(LISTED ENTRIES)
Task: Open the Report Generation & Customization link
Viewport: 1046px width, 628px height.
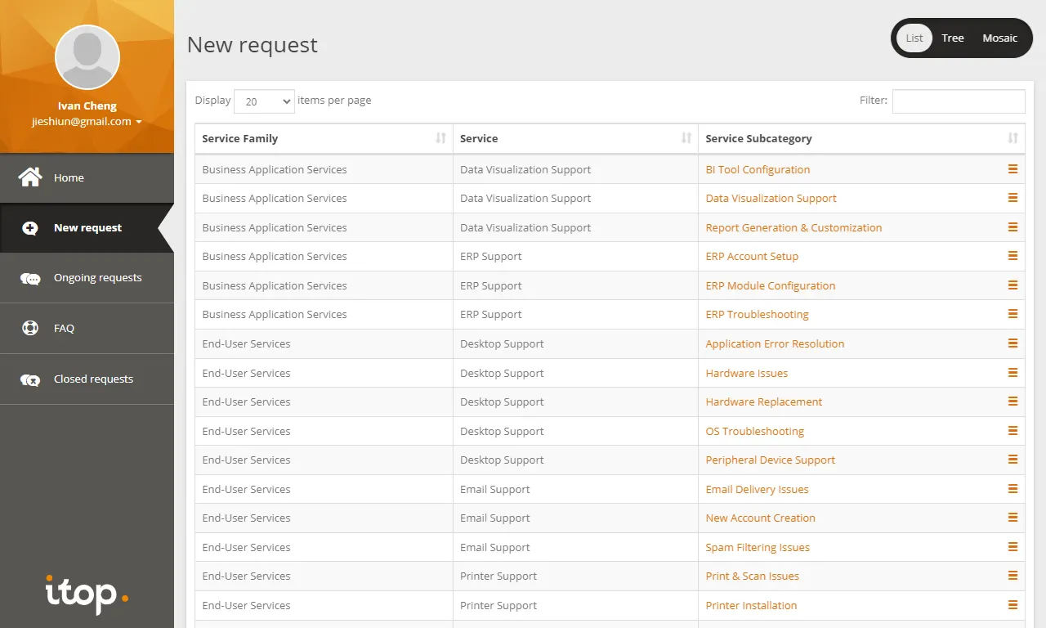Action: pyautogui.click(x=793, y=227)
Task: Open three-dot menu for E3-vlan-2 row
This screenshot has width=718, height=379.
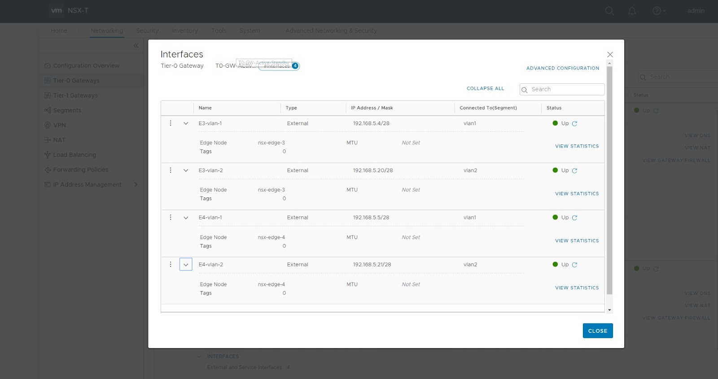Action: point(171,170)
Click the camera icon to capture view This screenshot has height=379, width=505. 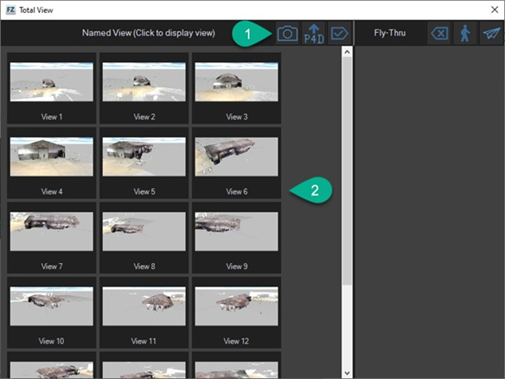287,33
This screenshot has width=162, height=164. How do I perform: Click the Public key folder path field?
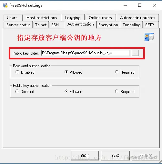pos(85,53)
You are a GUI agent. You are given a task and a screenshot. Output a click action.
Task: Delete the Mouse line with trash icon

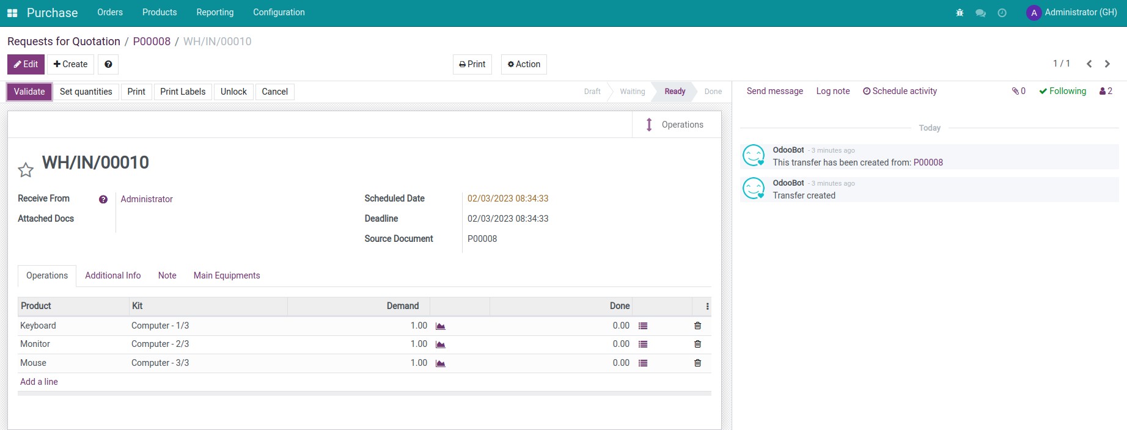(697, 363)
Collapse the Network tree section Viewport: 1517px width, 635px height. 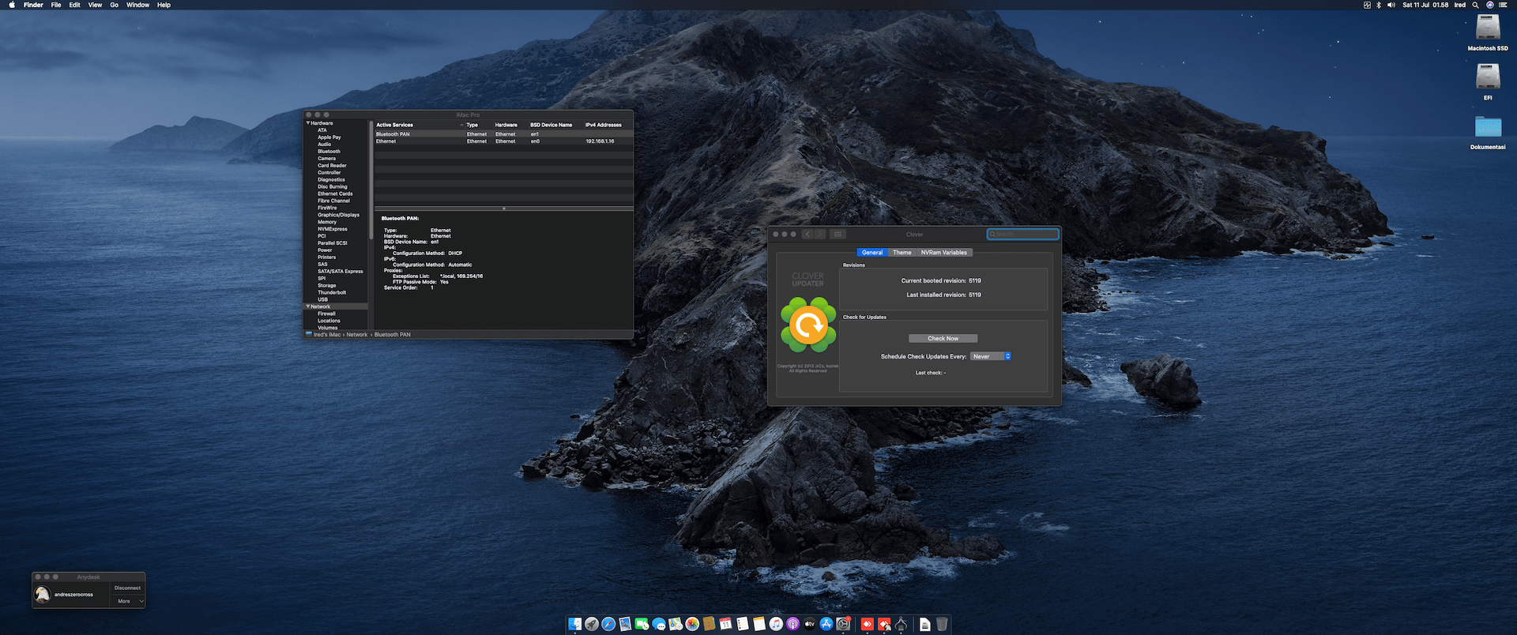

(DESCRIPTION OF THE TASK) Your answer should be a single number: the count of lines above with the word "Open".

(TASK ANSWER) 2